9

Let's say we have the following dataframe:

       TY_MAX
141  1.004622
142  1.004645
143  1.004660
144  1.004672
145  1.004773
146  1.004820
147  1.004814
148  1.004807
149  1.004773
150  1.004820
151  1.004814
152  1.004834
153  1.005117
154  1.005023
155  1.004928
156  1.004834
157  1.004827
158  1.005023
159  1.005248
160  1.005355

25th: 1.0031185409705132
50th: 1.004634349800723
75th: 1.0046683578907745
Calculated 50th: 1.003893449430644

I am a bit confused here. If we get 75th prcentile, 75% of data should be below that percentile. And if we can 25th percentile, 25% of data should be below that 25th.
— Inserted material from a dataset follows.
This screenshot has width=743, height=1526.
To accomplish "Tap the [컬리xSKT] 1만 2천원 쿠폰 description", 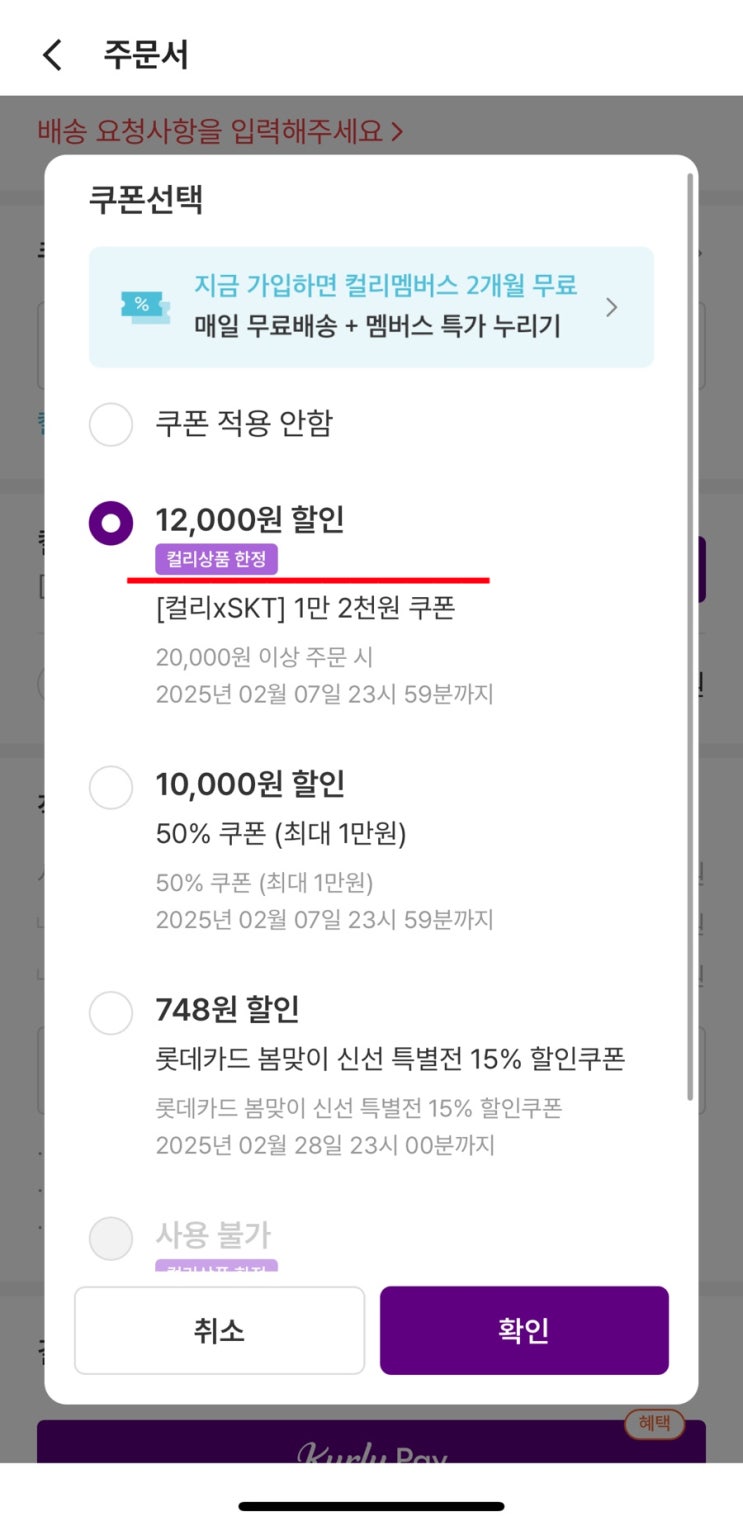I will point(305,607).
Now i am thinking that 50% of data should be between 25th and 50th. And also 50th percentile gives me a different value. Fair enough, which means 50% of data should be below this value. But my question is if my approach correct?
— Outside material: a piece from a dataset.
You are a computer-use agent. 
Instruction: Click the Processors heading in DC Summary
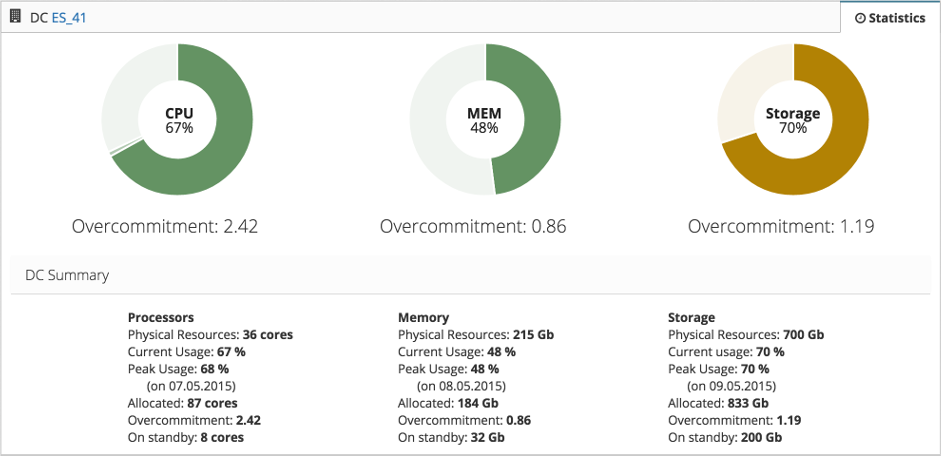pyautogui.click(x=161, y=317)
EDIT: And also can we say 98% of data will be between 1st-99th of percentile?

Don Coder
  • 435
  • 4
  • 10

2 Answers2

30

Yes.

  • 75% of your data are below the 75th percentile.
  • 25% of your data are below the 25th percentile.
  • Therefore, 50% (=75%-25%) of your data are between the two, i.e., between the 25th and the 75th percentile.
  • Completely analogously, 98% of your data are between the 1st and the 99th percentile.
  • And the bottom half of your data, again 50%, are below the 50th percentile.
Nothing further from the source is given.